> [TASK OBJECTIVE] Only one stretch of the records below is wanted: the lines from the one holding "This screenshot has width=851, height=599." through the one holding "Click the pin". Return it exactly, both ends included.

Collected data
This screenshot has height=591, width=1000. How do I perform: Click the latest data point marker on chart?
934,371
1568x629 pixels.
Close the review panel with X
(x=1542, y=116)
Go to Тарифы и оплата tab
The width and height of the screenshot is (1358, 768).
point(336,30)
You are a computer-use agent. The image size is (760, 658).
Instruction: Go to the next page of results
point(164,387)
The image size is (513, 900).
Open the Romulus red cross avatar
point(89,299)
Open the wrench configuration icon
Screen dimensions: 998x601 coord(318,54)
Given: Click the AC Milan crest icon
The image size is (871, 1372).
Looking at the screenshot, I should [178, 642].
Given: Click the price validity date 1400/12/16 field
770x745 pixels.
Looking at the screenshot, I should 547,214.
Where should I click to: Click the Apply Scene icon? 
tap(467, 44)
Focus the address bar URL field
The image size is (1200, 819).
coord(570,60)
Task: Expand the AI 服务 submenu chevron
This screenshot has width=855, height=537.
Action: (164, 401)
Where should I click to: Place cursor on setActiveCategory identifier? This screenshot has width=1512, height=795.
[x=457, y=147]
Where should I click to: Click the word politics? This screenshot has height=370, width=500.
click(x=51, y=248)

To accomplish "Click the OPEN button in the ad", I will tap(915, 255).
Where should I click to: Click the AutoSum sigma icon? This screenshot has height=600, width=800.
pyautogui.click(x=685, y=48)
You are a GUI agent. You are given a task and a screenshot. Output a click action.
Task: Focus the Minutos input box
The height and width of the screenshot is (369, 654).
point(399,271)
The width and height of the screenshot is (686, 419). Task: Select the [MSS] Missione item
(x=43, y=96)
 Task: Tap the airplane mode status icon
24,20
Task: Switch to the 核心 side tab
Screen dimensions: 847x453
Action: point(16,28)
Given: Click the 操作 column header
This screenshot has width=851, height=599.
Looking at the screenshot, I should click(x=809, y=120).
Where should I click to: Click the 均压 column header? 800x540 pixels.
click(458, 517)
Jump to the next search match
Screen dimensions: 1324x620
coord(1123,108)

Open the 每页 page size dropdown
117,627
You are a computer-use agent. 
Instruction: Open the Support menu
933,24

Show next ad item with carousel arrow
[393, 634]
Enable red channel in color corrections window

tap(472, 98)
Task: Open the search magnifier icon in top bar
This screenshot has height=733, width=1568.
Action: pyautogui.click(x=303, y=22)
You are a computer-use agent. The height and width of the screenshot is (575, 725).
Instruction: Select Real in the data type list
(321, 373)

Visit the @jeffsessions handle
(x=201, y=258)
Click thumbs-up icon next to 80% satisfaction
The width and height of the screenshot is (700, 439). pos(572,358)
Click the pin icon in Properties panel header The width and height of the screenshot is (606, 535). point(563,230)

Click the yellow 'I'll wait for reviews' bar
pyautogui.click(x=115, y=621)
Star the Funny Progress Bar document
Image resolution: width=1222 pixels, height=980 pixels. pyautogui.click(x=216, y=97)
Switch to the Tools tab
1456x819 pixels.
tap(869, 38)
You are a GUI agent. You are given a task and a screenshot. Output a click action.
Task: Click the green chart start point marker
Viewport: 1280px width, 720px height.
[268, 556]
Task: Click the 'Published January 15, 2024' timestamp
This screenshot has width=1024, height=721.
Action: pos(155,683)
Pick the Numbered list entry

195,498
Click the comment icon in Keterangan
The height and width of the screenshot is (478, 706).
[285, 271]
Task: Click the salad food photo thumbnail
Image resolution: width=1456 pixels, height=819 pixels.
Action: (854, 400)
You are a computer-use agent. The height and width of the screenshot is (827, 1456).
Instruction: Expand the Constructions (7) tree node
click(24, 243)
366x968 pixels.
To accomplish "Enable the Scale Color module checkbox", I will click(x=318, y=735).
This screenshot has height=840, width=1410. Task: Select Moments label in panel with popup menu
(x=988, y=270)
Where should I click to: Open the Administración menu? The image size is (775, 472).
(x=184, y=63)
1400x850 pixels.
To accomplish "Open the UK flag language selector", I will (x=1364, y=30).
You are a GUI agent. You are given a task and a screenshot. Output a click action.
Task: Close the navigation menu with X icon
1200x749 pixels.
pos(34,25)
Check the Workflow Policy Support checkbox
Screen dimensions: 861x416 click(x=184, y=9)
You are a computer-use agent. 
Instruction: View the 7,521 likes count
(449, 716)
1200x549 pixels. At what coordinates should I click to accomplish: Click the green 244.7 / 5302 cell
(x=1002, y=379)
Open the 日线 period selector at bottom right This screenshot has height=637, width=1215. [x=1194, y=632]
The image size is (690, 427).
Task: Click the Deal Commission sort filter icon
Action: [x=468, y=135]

> [WRITTEN RESPONSE]
This screenshot has width=851, height=599.
Looking at the screenshot, I should click(x=809, y=120).
Where should I click to: Click the 均压 column header? 800x540 pixels.
click(458, 517)
Jump to the next search match
Screen dimensions: 1324x620
coord(1123,108)

Open the 每页 page size dropdown
117,627
You are a computer-use agent. 
Instruction: Open the Support menu
933,24

Show next ad item with carousel arrow
[393, 634]
Enable red channel in color corrections window

tap(472, 98)
Task: Open the search magnifier icon in top bar
This screenshot has height=733, width=1568.
Action: pyautogui.click(x=303, y=22)
You are a computer-use agent. The height and width of the screenshot is (575, 725).
Instruction: Select Real in the data type list
(321, 373)

Visit the @jeffsessions handle
(x=201, y=258)
Click thumbs-up icon next to 80% satisfaction
The width and height of the screenshot is (700, 439). pos(572,358)
Click the pin icon in Properties panel header The width and height of the screenshot is (606, 535). point(563,230)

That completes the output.